El arte visionario traza así, al duro escalpelo y con elegancia suprema, el retrato ejemplar siempre inconcluso del buen migrante valioso y desesperado e incomprendido perpetuamente crispado, como la forma misma de su relato biopic vergonzante, pero sobre todo elaborando un manual del desesperado perfecto, el hombre ultravulnerado que pasa su existencia cual si tratara de investigar o delinear y delimitar por qué está vivo, el lamentable bailarín en pareja siempre en obbligato compulsivo, el obsedido de la arquitectura que sólo a través de ella puede saber un poco de sí mismo, y mientras tanto se la pasa comprobando la traición a la amistad tanto de los poderosos que lo rodean, como el primo mueblero al lado de su linda esposa calumniadora Audrey (Emma Laird) o el magnate ultrajante, al igual que patéticamente como su propia traición a ella a través de su único amigo duradero, el afropadre soltero también drogadicto Gordon (Isaach de Bankolé) tan sacrificable al son de cualquier rabieta paranoizante.
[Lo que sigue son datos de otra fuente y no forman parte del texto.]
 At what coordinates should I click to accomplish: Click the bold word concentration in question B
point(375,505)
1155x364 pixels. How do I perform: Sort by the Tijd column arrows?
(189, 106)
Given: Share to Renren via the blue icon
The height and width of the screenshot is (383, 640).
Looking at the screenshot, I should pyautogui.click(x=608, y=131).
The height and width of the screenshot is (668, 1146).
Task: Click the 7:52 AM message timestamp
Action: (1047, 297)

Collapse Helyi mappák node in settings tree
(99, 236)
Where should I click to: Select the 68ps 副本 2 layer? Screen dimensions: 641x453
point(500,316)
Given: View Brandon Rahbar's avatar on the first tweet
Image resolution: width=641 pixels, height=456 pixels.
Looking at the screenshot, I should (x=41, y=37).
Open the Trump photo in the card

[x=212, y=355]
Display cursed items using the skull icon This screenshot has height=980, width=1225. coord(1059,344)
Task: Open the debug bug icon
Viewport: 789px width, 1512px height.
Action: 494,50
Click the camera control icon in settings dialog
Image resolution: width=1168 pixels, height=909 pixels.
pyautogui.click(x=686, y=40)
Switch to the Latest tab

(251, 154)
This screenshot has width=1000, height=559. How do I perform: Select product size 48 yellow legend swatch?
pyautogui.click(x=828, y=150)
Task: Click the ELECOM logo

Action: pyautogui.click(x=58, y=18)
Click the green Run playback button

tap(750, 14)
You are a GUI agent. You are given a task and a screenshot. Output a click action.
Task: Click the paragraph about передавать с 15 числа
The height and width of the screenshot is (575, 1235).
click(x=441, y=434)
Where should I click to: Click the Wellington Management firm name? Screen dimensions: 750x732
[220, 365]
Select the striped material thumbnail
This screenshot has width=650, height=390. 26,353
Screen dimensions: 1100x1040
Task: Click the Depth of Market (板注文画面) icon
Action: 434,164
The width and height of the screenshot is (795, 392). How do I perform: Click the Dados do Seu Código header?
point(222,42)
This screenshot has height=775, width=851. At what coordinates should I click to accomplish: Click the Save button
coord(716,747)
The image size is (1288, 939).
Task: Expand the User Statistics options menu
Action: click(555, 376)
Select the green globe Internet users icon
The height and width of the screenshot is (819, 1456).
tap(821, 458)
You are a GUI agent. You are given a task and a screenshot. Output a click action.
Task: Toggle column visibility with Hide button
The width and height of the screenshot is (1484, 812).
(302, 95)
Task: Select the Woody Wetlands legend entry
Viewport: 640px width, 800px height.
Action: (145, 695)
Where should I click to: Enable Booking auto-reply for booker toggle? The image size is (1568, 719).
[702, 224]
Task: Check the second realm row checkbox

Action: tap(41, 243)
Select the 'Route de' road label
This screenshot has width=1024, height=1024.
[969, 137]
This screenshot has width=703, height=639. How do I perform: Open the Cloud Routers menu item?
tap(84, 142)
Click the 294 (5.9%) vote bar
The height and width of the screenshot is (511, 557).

Y el arte visionario puede entonces, y sólo entonces, plantear su defensa e ilustración del brutalismo en la arquitectura, a base de agresivo concreto armado y rugoso monumentalismo, de manera subyacente y casi misteriosa, porque esos bloques de piedra eran corporizaciones del recuerdo inextirpables de los muros del campo de exterminio de Buchenwald donde el hoy reivindicado gimoteante perpetuo Lászlo había sido hacinado y espiritualmente asesinado, sin dejar de proclamar su secreta unción porque “lo importante es el destino, no el viaje”.